(Entries for locating words and elements)
========================================
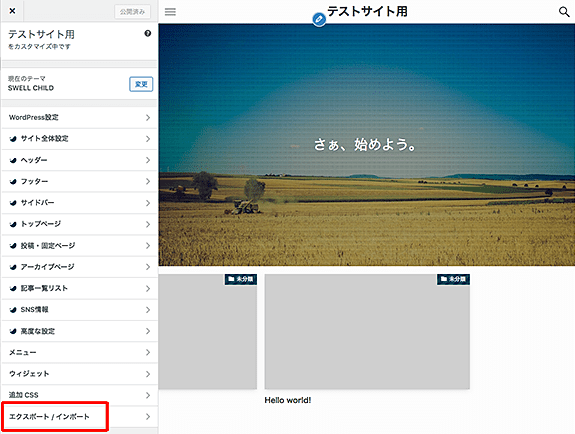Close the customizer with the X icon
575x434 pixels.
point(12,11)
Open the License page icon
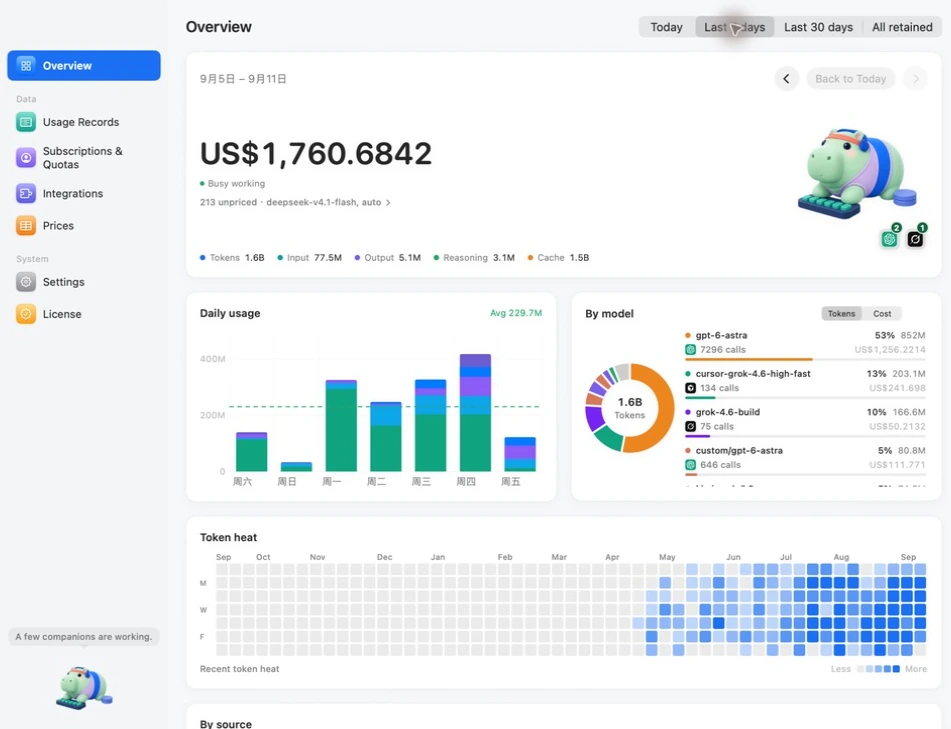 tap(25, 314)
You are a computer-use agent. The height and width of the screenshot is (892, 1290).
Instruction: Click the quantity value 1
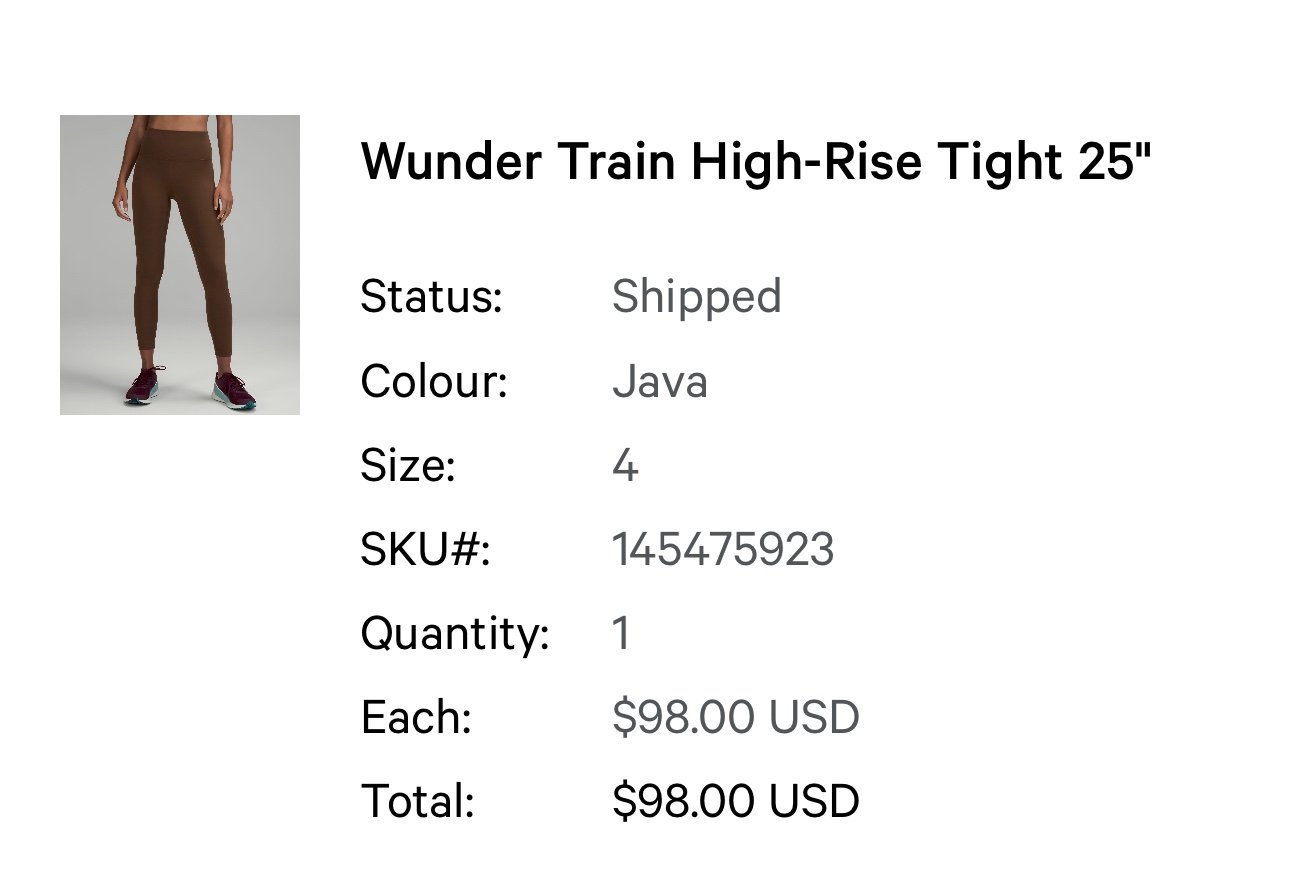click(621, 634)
========================================
_What you are asked to do_
Copy all of the records above word for word, and leave out the pictures.

_Full answer_
Close the customizer with the X icon
575x434 pixels.
point(12,11)
Open the License page icon
 tap(25, 314)
You are a computer-use agent. The height and width of the screenshot is (892, 1290).
Instruction: Click the quantity value 1
click(621, 634)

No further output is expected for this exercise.